Please render the listing from the line with "has width=1340, height=755." up to and including the line with "What do you see at coordinates (538, 86)" as a two-column CSV with the headers input and output, one row per input-output pair. Put each value in a single quoted field and replace any line breaks with spaces.

════

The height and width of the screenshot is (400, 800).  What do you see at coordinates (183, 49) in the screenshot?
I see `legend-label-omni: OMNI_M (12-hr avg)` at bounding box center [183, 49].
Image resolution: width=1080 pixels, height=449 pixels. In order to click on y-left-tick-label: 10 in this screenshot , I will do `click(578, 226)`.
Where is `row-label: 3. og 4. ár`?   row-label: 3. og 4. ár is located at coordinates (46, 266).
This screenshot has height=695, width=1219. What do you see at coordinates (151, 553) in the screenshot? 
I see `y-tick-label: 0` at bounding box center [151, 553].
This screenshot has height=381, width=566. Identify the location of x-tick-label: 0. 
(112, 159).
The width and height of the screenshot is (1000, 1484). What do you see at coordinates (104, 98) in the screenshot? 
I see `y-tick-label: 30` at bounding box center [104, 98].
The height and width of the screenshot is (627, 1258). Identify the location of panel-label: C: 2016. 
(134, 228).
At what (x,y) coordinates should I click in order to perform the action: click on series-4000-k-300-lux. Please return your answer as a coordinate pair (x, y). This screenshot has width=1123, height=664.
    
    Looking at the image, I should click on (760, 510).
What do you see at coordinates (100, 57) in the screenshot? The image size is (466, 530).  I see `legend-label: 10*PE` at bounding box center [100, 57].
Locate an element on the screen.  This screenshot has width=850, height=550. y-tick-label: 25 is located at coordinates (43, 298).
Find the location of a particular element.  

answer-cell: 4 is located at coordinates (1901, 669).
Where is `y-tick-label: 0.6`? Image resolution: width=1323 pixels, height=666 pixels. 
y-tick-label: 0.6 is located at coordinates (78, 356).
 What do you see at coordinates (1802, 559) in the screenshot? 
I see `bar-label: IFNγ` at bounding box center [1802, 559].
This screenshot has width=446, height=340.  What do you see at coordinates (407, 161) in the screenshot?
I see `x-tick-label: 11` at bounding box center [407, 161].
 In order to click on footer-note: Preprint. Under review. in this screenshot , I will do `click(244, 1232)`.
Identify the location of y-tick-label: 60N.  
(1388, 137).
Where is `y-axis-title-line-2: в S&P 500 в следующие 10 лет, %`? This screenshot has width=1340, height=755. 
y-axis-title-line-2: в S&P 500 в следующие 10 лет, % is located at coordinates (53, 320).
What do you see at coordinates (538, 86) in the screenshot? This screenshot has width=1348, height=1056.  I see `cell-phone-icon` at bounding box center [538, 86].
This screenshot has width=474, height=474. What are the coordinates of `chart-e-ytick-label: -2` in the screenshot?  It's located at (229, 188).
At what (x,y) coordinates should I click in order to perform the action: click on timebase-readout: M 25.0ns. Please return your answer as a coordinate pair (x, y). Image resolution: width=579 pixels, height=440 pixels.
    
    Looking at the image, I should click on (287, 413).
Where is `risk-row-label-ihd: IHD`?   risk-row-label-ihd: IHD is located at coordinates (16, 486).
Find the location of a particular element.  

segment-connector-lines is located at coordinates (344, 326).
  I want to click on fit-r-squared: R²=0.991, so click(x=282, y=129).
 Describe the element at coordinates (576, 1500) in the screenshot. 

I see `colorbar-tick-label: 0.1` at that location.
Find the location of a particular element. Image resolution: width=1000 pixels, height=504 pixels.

════

Reply to the exercise.
input,output
"Where is `y-axis-title-line-2: в S&P 500 в следующие 10 лет, %`? This screenshot has width=1340, height=755.","y-axis-title-line-2: в S&P 500 в следующие 10 лет, % is located at coordinates (53, 320)."
"What do you see at coordinates (538, 86) in the screenshot? This screenshot has width=1348, height=1056.","I see `cell-phone-icon` at bounding box center [538, 86]."